* _What is required_: Transcribe exactly the line that contains "Instruction: Click the" and every line after it through the end of the records, with nothing else.

*** Input material ***

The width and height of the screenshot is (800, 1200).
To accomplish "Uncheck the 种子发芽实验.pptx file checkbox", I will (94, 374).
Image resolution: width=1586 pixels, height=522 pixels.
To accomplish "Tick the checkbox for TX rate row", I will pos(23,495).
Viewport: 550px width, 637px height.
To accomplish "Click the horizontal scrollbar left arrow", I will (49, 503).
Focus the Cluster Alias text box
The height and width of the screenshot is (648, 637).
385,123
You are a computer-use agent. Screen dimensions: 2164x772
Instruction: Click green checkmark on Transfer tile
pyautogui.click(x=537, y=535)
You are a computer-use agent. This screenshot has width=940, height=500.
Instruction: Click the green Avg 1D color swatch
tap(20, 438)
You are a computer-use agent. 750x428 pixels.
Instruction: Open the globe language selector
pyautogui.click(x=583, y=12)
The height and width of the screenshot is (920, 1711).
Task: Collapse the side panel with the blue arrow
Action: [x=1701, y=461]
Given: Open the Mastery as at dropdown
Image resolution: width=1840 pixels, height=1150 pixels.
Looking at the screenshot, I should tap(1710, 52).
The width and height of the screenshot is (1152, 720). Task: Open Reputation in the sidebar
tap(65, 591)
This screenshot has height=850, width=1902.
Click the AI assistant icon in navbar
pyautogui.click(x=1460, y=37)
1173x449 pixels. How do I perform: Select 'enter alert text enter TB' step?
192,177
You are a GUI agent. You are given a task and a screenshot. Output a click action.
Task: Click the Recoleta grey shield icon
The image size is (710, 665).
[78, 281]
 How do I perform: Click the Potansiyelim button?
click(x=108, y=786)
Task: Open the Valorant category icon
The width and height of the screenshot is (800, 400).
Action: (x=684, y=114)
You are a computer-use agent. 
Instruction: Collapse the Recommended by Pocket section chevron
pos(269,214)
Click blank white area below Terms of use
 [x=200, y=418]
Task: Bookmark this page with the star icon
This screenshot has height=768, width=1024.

*** End of Input material ***

* _Expected answer_:
Instruction: Click the green Avg 1D color swatch
tap(20, 438)
You are a computer-use agent. 750x428 pixels.
Instruction: Open the globe language selector
pyautogui.click(x=583, y=12)
The height and width of the screenshot is (920, 1711).
Task: Collapse the side panel with the blue arrow
Action: [x=1701, y=461]
Given: Open the Mastery as at dropdown
Image resolution: width=1840 pixels, height=1150 pixels.
Looking at the screenshot, I should tap(1710, 52).
The width and height of the screenshot is (1152, 720). Task: Open Reputation in the sidebar
tap(65, 591)
This screenshot has height=850, width=1902.
Click the AI assistant icon in navbar
pyautogui.click(x=1460, y=37)
1173x449 pixels. How do I perform: Select 'enter alert text enter TB' step?
192,177
You are a GUI agent. You are given a task and a screenshot. Output a click action.
Task: Click the Recoleta grey shield icon
The image size is (710, 665).
[78, 281]
 How do I perform: Click the Potansiyelim button?
click(x=108, y=786)
Task: Open the Valorant category icon
The width and height of the screenshot is (800, 400).
Action: (x=684, y=114)
You are a computer-use agent. 
Instruction: Collapse the Recommended by Pocket section chevron
pos(269,214)
Click blank white area below Terms of use
 [x=200, y=418]
Task: Bookmark this page with the star icon
This screenshot has height=768, width=1024.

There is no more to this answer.